IPv4におけるARPのMACアドレス解決機能をIPv6で実現するプロトコルはどれか。

選択肢

DHCPv6
ICMPv6(正解)
IGMPv2
RIPng

IPv4におけるARPのMACアドレス解決機能をIPv6で実現するプロトコルはどれか【午前2 解説】

要点まとめ

  • 結論:IPv6ではARPの代わりにICMPv6の一部機能である「隣接探索プロトコル(Neighbor Discovery Protocol)」がMACアドレス解決を行います。
  • 根拠:IPv4のARPはIPv6で廃止され、ICMPv6の拡張機能として統合されているため、ICMPv6が正解です。
  • 差がつくポイント:ARPとICMPv6の役割の違いを理解し、DHCPv6やIGMPv2、RIPngがMACアドレス解決に関係しないことを押さえることが重要です。

正解の理由

IPv4でMACアドレスを解決するために使われるARPは、IPv6では廃止されました。
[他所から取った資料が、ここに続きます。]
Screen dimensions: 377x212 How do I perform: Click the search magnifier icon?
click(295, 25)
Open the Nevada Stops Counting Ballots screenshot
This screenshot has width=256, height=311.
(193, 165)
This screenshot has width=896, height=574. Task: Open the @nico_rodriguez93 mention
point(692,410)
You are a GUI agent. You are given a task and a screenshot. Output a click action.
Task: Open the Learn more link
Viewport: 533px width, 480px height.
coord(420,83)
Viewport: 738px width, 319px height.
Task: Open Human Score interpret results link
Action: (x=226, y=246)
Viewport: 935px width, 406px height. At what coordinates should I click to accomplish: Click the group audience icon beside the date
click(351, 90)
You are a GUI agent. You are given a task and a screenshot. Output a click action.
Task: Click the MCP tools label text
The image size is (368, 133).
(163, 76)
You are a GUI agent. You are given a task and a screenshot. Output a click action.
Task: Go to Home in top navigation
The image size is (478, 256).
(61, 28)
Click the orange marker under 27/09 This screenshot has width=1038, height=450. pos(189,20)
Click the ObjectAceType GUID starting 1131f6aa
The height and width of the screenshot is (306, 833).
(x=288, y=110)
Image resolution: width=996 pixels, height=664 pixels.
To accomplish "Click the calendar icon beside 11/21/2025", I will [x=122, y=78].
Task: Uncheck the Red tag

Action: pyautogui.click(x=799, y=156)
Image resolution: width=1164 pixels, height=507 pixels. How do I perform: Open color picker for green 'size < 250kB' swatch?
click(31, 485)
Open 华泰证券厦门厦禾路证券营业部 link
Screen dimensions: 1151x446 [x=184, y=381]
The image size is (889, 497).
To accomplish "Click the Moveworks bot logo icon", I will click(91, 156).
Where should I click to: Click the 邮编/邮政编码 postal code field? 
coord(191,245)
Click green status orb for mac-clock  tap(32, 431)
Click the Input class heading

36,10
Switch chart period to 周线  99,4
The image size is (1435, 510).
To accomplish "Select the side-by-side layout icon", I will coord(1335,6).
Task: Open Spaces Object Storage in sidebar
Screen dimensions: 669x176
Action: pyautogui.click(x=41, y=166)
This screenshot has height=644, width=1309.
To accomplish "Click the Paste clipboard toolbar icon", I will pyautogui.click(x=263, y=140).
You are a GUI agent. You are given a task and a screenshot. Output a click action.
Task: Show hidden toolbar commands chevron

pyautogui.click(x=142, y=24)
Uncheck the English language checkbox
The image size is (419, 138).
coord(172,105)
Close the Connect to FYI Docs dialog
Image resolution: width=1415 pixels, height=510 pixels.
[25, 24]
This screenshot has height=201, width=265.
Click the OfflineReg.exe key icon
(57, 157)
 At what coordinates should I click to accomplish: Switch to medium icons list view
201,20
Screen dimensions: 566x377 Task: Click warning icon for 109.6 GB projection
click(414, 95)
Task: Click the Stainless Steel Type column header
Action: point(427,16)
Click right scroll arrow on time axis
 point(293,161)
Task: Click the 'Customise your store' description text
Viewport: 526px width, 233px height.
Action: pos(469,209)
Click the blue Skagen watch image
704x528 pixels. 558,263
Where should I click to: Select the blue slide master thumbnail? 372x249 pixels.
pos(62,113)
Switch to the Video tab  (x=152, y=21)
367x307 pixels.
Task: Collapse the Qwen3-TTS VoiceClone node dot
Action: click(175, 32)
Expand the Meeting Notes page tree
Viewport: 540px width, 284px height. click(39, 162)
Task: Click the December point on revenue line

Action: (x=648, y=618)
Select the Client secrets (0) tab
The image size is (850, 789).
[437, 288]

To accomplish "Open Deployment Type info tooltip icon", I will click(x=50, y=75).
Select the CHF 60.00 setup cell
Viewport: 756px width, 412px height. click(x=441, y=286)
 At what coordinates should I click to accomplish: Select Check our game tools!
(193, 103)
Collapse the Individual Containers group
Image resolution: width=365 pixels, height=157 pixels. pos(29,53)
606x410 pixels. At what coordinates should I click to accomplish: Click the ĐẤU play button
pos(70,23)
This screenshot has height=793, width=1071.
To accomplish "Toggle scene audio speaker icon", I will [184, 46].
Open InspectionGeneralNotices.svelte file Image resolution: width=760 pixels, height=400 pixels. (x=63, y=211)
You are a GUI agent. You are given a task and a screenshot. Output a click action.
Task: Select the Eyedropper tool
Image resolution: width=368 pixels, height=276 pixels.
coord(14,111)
代わりにICMPv6の一部である隣接探索プロトコル(Neighbor Discovery Protocol, NDP)が同様の機能を担います。NDPはICMPv6メッセージを利用して、IPv6アドレスから対応するMACアドレスを取得し、通信を可能にします。したがって、選択肢の中でMACアドレス解決機能を持つのはイ: ICMPv6です。

よくある誤解

DHCPv6はIPアドレスの割り当てに使われ、MACアドレス解決とは無関係です。IGMPv2はIPv4のマルチキャスト管理用であり、RIPngはIPv6のルーティングプロトコルでMACアドレス解決機能はありません。

解法ステップ

  1. IPv4のARPの役割を確認する(IPアドレスからMACアドレスを解決)。
  2. IPv6でARPが廃止されていることを知る。
  3. IPv6でMACアドレス解決を行うプロトコルを探す。
  4. ICMPv6の隣接探索プロトコルがその役割を担うことを理解する。
  5. 他の選択肢(DHCPv6、IGMPv2、RIPng)がMACアドレス解決に関係ないことを確認する。

選択肢別の誤答解説

  • ア: DHCPv6
    IPアドレスの割り当てを行うプロトコルであり、MACアドレス解決機能はありません。
  • イ: ICMPv6
    正解。隣接探索プロトコルを含み、IPv6でMACアドレス解決を実現します。
  • ウ: IGMPv2
    IPv4のマルチキャストグループ管理用であり、MACアドレス解決とは無関係です。
  • エ: RIPng
    IPv6対応のルーティングプロトコルで、MACアドレス解決機能はありません。

補足コラム

IPv6の隣接探索プロトコル(NDP)は、MACアドレス解決のほかに、ルーター発見や重複アドレス検出など多機能を持ちます。ICMPv6はIPv6の制御メッセージ用プロトコルで、IPv4のICMPに相当しますが、拡張されている点が特徴です。

FAQ

Q: なぜIPv6ではARPが廃止されたのですか?
A: IPv6ではネットワークの効率化とセキュリティ向上のため、ARPを廃止し、ICMPv6の隣接探索プロトコルに統合しました。
Q: DHCPv6はMACアドレス解決に使えますか?
A: いいえ。DHCPv6はIPアドレスの割り当てに使われ、MACアドレス解決は行いません。